Currently AI failure modes (consistency over long context lengths, multi-modal consistency, hallucinations) make it untenable as a "full-replacement" software engineer, but effective as a short-term task agent overseen by an engineer who can review code and quickly determine what's good and what's bad. This allows a 5x engineer to become a 7x engineer, 10x become a 13x, etc. which allows the same amount of work to be done with fewer coders, effectively replacing the least productive engineers in aggregate.
However, as those failure modes becomes less and less frequent, we will gradually see "replacement". It will come in the form of senior engineers using AI tools noting that a PR of a certain complexity is coded correctly 99% of the time by a given AI model, so they will start assigning longer, more complex tasks to it and stop overseeing the smaller ones. The length of tasks it can reliably complete get longer and longer, until all a suite of agents needs is a spec, API endpoints and the ability to serve testing deployments to PM's, and it begins doing first only what a small, poorly run team could accomplish, but month after month gets better and better until companies start offloading entire teams to AI models and simply require a higher-up team to check and reconfigure them once and a while and budget manage token use.

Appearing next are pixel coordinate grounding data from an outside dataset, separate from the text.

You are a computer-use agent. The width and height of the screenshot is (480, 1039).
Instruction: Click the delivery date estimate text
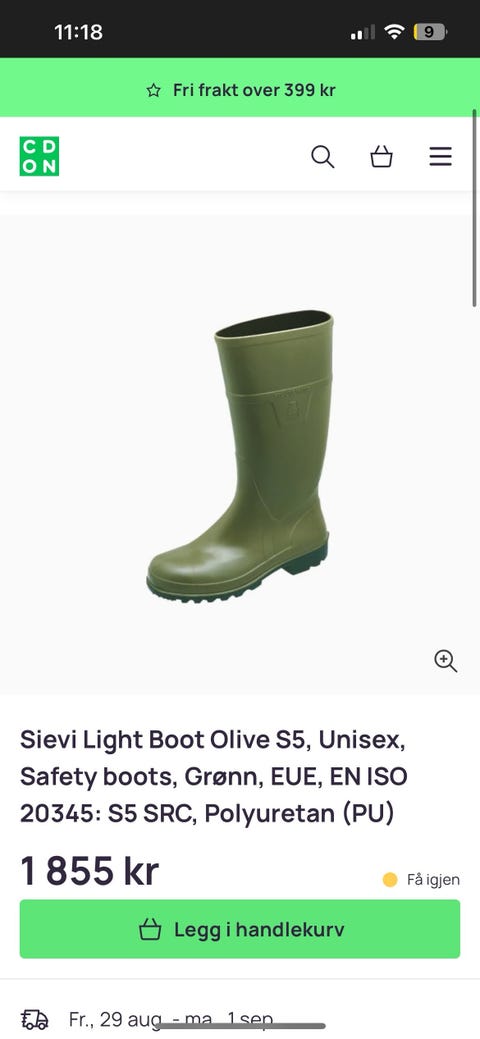pyautogui.click(x=170, y=1019)
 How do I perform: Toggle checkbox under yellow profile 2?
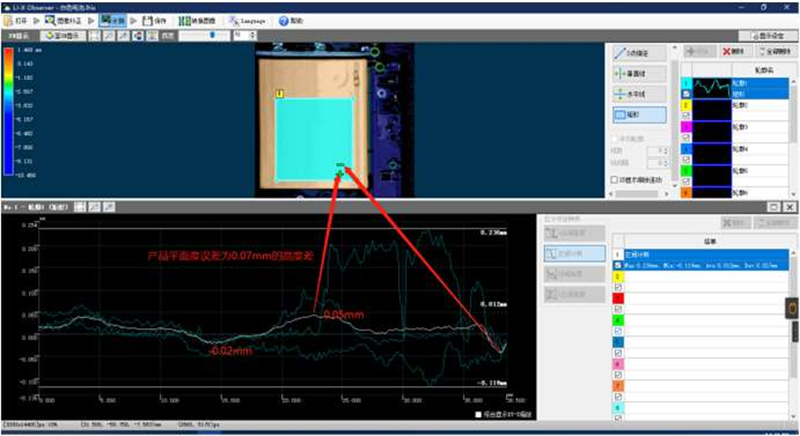click(687, 117)
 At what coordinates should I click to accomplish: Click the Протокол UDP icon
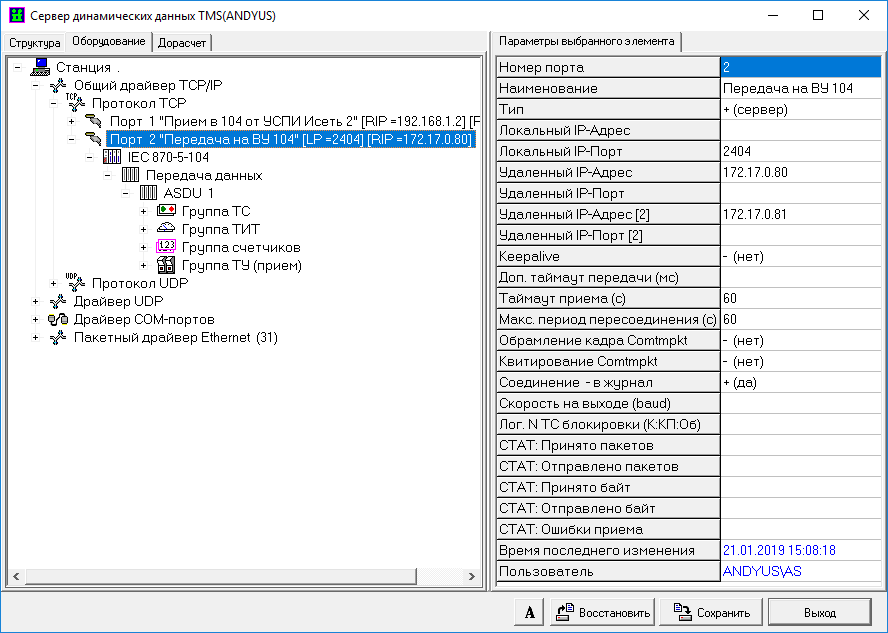coord(76,283)
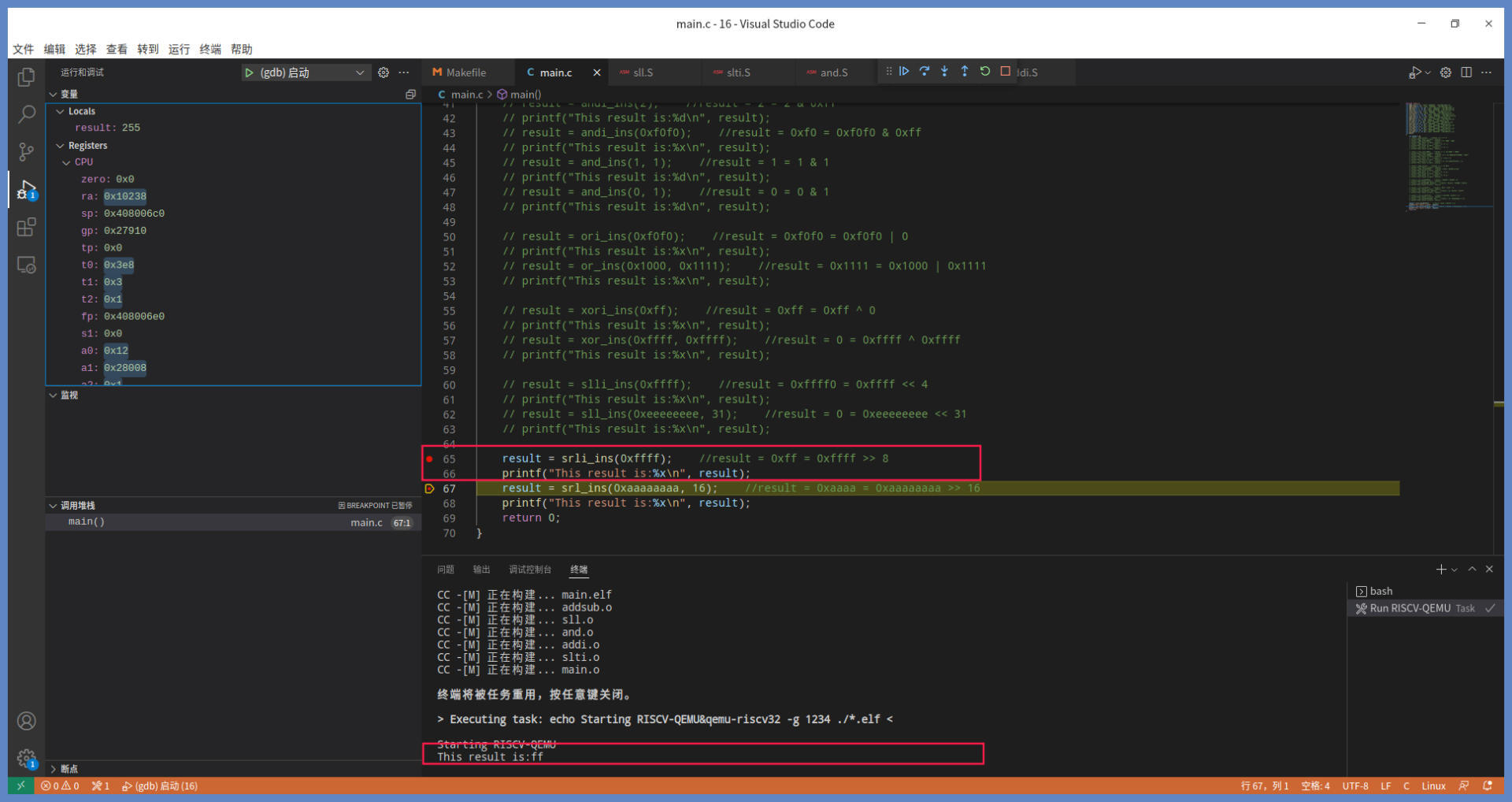Stop the debugging session

pyautogui.click(x=1006, y=72)
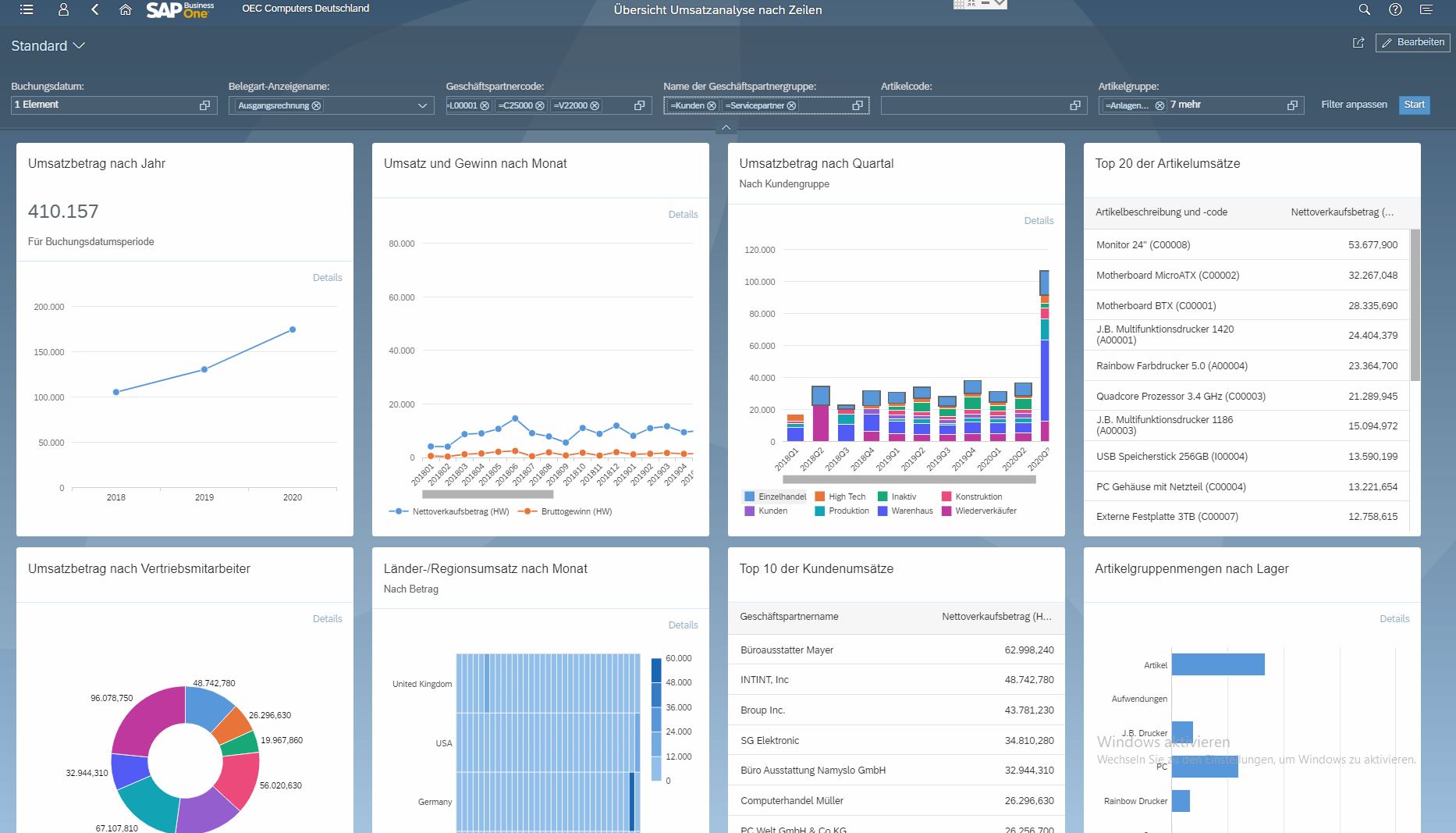
Task: Open Details link in Umsatzbetrag nach Jahr
Action: (x=327, y=277)
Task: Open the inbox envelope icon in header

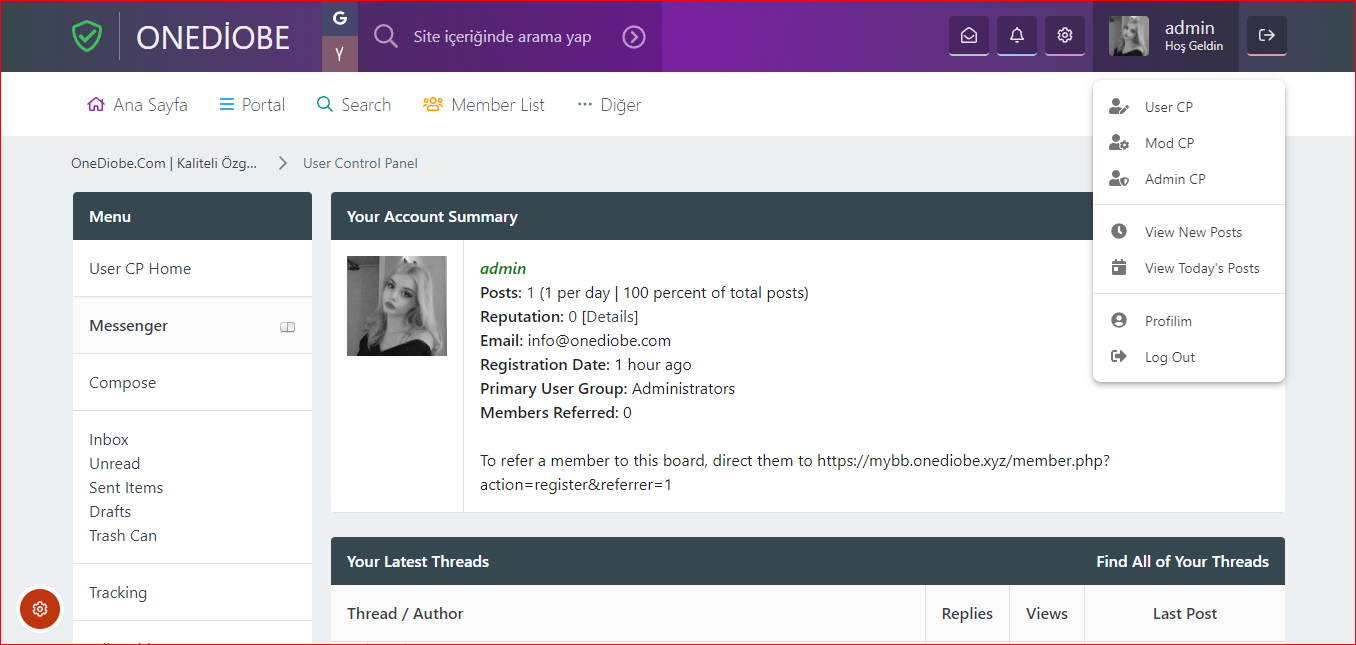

This process will continue as long as AI models grow more capable, less hallucinatory over long-context horizons, and agentic/scaffolding systems become more robust and effectively designed to mitigate and deal with the issues affecting the AI models that do exist. It won't be easy or straightforward, but the economic potential gains are so enormous that it makes sense that billions are being poured into any AI agent startup that can snatch a few IOI medalists and a coworking space in SF.